Mauricio Jaramillo, na Colômbia, no dia 14 de junho de 2017 afp_tickers

Há quase 40 anos na guerrilha Farc e como um de seus dirigentes máximos, Mauricio Jaramillo está convencido da paz na Colômbia e de que as armas já não são necessárias e tampouco “um fetiche” para os rebeldes.

Seu nome de batismo é Jaime Parra, mas na guerra o mudou em homenagem a um professor que teve nas Juventudes Comunistas. Por sua profissão também lhe chamam de “El médico” e é membro do Secretariado das Farc responsável pelos guerrilheiros presos e por sua libertação durante os acordos de paz.

Participou no início dos diálogos em Cuba, que fizeram com que saíssem “mais fios brancos” em sua cabeça do que já tem. Após quatro anos de negociações, assinaram a paz em novembro de 2016 com o governo de Juan Manuel Santos para acabar com mais de meio século de conflito.

Aos 62 anos, está na localidade de Colinas, departamento de Guaviare, à frente de uma das 26 zonas onde estão concentrados cerca de 7.000 guerrilheiros para cumprir o processo de deposição das armas – supervisionado pela ONU e que deve terminar na próxima semana – e voltar para a vida civil.

“As armas em si mesmas são um ferro […] agora tomamos uma decisão de caráter político e não precisamos delas”, disse em entrevista à AFP este comandante das Forças Armadas Revolucionárias da Colômbia (Farc).

Em Colina, um dos maiores e mais complicados pontos de concentração do país, em parte pela presença de dissidentes das Farc, insiste que a anista aos guerrilheiros está atrasada e disse que a cúpula das Farc vai “aceitar” e “assumir” as sentenças da justiça de transição.

– O que significa para vocês o processo de deposição das armas?

Quando tomamos essa decisão, foi fundamentalmente política. Nós sabemos para onde vamos, o que estamos fazendo, as armas em si são um ferro, nós não as vemos como um fetiche. Cumpriram uma função determinada em um tempo determinado, agora tomamos uma decisão de caráter político e não precisamos delas.
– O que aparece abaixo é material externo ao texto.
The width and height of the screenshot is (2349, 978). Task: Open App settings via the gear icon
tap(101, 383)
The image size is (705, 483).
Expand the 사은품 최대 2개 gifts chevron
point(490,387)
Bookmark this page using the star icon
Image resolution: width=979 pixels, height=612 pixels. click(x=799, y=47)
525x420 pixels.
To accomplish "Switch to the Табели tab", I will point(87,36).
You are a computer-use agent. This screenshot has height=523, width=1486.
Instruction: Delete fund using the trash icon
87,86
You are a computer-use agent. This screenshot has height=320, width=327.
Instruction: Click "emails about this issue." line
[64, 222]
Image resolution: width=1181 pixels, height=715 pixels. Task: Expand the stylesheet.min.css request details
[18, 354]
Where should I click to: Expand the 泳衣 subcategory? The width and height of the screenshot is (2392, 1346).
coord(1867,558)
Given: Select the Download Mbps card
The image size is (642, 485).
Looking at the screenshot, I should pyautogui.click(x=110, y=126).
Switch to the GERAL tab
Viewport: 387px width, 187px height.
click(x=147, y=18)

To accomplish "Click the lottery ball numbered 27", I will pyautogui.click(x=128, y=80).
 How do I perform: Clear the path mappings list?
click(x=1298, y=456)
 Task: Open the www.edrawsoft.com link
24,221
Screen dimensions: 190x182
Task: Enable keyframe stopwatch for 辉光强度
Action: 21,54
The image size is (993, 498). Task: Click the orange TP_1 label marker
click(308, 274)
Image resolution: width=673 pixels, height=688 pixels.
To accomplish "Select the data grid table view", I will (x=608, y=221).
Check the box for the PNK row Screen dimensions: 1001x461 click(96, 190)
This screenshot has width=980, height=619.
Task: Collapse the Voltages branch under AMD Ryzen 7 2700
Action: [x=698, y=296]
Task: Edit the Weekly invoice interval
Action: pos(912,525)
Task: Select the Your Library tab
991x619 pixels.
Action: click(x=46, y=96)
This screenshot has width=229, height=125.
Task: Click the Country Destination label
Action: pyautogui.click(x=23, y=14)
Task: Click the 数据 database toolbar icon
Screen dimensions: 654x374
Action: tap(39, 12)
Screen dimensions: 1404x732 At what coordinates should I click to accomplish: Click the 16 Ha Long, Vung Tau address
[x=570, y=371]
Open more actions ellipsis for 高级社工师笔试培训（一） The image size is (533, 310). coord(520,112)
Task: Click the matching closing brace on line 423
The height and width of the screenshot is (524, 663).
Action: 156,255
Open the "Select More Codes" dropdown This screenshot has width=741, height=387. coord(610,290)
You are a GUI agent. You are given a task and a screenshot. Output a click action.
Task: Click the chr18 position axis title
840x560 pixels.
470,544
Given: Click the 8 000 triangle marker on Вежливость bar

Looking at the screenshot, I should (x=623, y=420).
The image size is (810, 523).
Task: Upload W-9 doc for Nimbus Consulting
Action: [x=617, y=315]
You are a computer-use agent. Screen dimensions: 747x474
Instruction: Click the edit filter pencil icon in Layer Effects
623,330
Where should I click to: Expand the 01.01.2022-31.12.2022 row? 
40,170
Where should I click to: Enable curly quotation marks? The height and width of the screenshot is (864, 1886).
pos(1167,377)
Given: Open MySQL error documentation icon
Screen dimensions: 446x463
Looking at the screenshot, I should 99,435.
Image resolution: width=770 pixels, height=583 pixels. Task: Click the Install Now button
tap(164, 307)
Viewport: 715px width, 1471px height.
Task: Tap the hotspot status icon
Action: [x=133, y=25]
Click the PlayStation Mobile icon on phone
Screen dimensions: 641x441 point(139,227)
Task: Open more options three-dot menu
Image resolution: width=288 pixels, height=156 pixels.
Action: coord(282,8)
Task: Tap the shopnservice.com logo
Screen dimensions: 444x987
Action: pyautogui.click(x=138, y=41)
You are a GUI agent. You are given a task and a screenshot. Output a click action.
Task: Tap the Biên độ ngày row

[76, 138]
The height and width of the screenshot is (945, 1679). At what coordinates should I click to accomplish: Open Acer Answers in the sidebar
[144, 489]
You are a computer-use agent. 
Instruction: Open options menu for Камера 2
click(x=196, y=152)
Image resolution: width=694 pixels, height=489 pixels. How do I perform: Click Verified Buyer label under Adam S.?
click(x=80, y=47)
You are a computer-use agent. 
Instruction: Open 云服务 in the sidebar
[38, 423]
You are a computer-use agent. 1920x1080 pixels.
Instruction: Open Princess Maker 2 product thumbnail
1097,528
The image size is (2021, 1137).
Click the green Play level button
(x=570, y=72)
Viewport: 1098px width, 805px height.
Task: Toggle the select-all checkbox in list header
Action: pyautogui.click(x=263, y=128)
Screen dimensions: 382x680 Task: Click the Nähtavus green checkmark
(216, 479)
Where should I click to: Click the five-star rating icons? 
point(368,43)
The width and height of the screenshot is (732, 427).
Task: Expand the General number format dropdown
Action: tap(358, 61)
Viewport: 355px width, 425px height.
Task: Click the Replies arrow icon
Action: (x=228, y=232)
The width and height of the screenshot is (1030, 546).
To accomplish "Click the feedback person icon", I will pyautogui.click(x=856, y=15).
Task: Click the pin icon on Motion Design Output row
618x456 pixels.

– Denunciaram que o processo de anistia a guerrilheiros está atrasado. Quantos receberam a anistia e quantos faltam?

Nesse momento, sobre a anistia, creio que tenham sido uns 1.000 companheiros. Falta muita gente, acredito que faltem mais de 2.000. Está muito atrasado.

– Onde estão os 1.000 que receberam a anistia?

Há alguns companheiros que ainda têm que se apresentar à Jurisdição Especial para a Paz (JEP, criada no acordo), eles estão em Mesetas (um dos pontos de concentração), os outros já saíram livres (aproximadamente 300).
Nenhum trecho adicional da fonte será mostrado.